Ms BELL: Look at the dead fish quickly. I’m sure he didn’t walk along the Ardrossan jetty. He tried desperately not to show up. Where’s the minister representing the minister now? He’s not going to speak to this. Again, Labor is missing in action when it comes to the environment. You failed in the last term. Labor failed on their environmental policies last term. They did not reform the EPBC Act. They stalled—absolutely stalled.
While Labor’s drop-in-the-ocean funding announcement is certainly welcome—it is welcome; the people of South Australia welcome that tiny little bit of funding, of $10,000 per business. I mean, at the press conference, the minister didn’t even know what the money was for! He was just covering himself for the sittings in parliament after pressure, no doubt, from his Labor colleagues, from the coalition, the Liberal Party, from the Greens, and from South Australia. That’s what he was waiting for before his mercy dash down to South Australia.
During the last term, the then environment minister, the member for Sydney, proved completely unable to deliver Labor’s promise of an overhaul of the EPBC Act. She promised, multiple times, that the overhaul would be finalised by the end of 2023, but it was continually deferred. What we are left with is a very long process that doesn’t serve the environment and doesn’t serve jobs. It doesn’t serve industry. It doesn’t serve our great nation—our flora and fauna—but it doesn’t serve jobs or industry either. These determinations are taking too long, and it’s deeply concerning that Labor’s lack of action is causing investment in Australia to decline. It’s decreasing Australia’s attractiveness as a place to do business and, most importantly, it is costing livelihoods and jobs across the nation.
It’s important that we have an effective process that looks after the environment, because we care about the environment. Our environment has been going backwards under Labor.
Opposition members interjecting—
Ms BELL: Come on, the endangered species list has increased! You do not have a record on the environment that you can talk about. We care about the environment, and it’s important to have an effective process that looks after the environment and looks after the economy with a sensible balance.
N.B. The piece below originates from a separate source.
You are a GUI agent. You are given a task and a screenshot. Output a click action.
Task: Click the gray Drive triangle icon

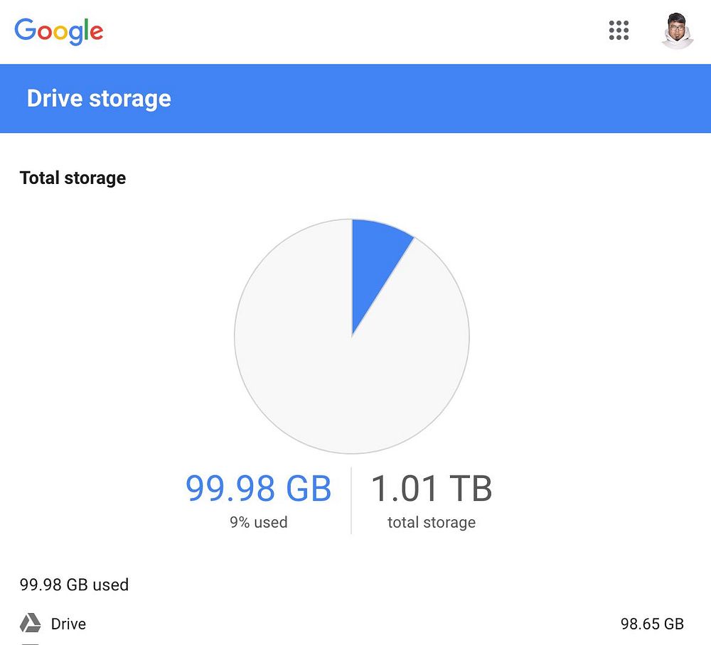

Labor has failed on the environment. You’ve failed Australians. You’ve come into government and failed us again today. The minister representing the minister is missing from the chamber. Australians deserve better than this Labor government, which is clearly and ultimately missing in action. It failed to turn up on the South Australian algal bloom, it failed to deliver any outcomes, and it is failing Australians miserably.